Покончив с устройством Думы, перешли к порядку выборов. Самое простое и целесообразное решение было бы опереться на существующие учреждения – уездные земства, выражавшие органическое представительство населения, и от них начать линию выборов в Думу. Избрание членов Думы через посредство уездных земств обеспечивало бы большую политическую зрелость избираемых, в состав которых при этом условии не проникали бы в значительном числе лица малокультурные, и в Думе создавалось бы представительство деловое, а не только партийное.
К сожалению, Булыгин не решился стать на эту точку зрения, так как, с одной стороны, опасался, что Дума будет слишком связана с местными учреждениями и внесет в них политику, а с другой стороны, что не получит достаточного участия в Думе крестьянство, которое в земских собраниях мало представлено и не привыкло иметь голос.
Так как, однако, при географических и бытовых условиях России система прямых выборов не могла бы привести к разумным результатам, то Булыгин склонился к мысли создать специальную систему выборов по ступеням, во всем схожую с земской, но с другим распределением долей участий в ней отдельных разрядов населения, и с тем, чтобы образованное по подобию уездного земского собрания уездное избирательное собрание избирало из своей среды выборщиков в собрание губернское, а последнее избирало бы положенное на губернию число членов Думы. Система эта грешила, конечно, большой сложностью, но зато обеспечивала избрание в выборщики от уездов лиц, близко известных местному населению, вероятно, тех же самых, которые состояли земскими гласными, а следовательно, обладали достаточной степенью подготовки и понимания.
По руководству этими соображениями были составлены оба положения и объяснительная к ним записка, в которой часть, касающаяся порядка рассмотрения и утверждения государственного бюджета, была изложена А. И. Путиловым на основании указаний министра финансов, остальное мною.

□ □ □ □ □

## Что сделать:
Продолжите отрывок о выборах в Думу, начав сразу после его последнего предложения. Записи ниже для работы не понадобятся.

□ □ □ □ □

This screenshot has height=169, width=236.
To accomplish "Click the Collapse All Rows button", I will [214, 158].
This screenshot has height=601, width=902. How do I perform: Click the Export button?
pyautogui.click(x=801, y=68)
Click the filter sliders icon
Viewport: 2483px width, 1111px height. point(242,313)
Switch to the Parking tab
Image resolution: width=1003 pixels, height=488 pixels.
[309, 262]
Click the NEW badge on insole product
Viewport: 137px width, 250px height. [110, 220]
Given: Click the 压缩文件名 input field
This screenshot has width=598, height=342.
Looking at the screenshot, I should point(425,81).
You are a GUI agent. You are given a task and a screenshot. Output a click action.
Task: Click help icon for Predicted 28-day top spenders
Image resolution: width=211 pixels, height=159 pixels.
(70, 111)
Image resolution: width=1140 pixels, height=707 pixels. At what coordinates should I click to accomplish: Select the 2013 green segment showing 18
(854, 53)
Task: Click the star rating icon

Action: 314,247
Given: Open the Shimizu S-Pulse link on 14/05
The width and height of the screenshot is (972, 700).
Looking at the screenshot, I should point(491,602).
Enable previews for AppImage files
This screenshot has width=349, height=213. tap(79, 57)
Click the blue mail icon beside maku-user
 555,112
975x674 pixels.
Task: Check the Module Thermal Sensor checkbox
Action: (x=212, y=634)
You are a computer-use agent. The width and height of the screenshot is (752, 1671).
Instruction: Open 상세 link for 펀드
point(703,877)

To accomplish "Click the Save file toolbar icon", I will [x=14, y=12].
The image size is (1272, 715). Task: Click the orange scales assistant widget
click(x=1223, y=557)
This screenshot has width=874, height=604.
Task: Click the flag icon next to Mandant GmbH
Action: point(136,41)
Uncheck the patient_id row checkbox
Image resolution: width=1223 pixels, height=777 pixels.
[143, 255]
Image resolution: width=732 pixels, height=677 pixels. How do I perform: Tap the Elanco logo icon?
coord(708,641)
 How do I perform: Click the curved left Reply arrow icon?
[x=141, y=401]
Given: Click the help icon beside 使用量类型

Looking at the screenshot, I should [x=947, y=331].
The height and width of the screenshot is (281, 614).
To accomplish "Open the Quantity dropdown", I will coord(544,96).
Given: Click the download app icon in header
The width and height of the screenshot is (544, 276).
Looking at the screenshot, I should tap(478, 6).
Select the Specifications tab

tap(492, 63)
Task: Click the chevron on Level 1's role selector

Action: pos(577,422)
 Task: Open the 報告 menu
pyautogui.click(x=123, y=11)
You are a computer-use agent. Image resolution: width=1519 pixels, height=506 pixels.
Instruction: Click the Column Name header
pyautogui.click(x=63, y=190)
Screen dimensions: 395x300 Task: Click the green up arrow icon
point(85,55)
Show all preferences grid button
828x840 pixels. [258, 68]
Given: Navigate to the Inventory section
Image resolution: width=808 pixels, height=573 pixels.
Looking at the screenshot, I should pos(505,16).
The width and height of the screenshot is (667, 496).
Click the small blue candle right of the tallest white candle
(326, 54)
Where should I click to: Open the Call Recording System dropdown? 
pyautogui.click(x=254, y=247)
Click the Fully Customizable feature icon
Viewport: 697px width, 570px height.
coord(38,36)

□ □ □ □ □

## Результат ниже:
В заключительной части записки были приведены вытекающие из дела общие вопросы, подлежавшие, по мысли составителей, разрешению предварительно рассмотрения самих проектов, которые, как уже упоминал, почитались лишь как бы попыткой иллюстрации этих основных вопросов, не более. Иной постановки, конечно, и не могло быть ввиду крайне слабого авторитета образованного Булыгиным совещания, да и его самого, для решения в порядке проекта, вопроса столь огромной государственной важности.
К проектам приложены были составленные в Министерстве внутренних дел справки. Справки эти были составлены И. Я. Гурляндом, откуда и пошел, вероятно, слух о его участии в трудах булыгинского совещания и в дальнейших работах по Думе. В действительности же его участие, помимо составления этих справок, касавшихся истории Земских соборов Древней Руси и прежних попыток привлечения выборных в тех или иных формах деятельности, выразилось лишь в командировке его министром внутренних дел на Верхнее Поволжье для передачи губернаторам некоторых указаний по выборам в Первую Думу и, кажется, в каких-то подобных же командировках по выборам в Четвертую Думу (я в этих выборах участия не принимал). Приложены были также поступившие от разных лиц и учреждений наиболее разработанные проекты организации народного представительства, равно как и краткая характеристика бесчисленных по этому предмету записок меньшего значения (числом более двухсот), которыми отозвалось общество на призыв правительства о сообщении всякого рода предположений, клонящихся к общей пользе.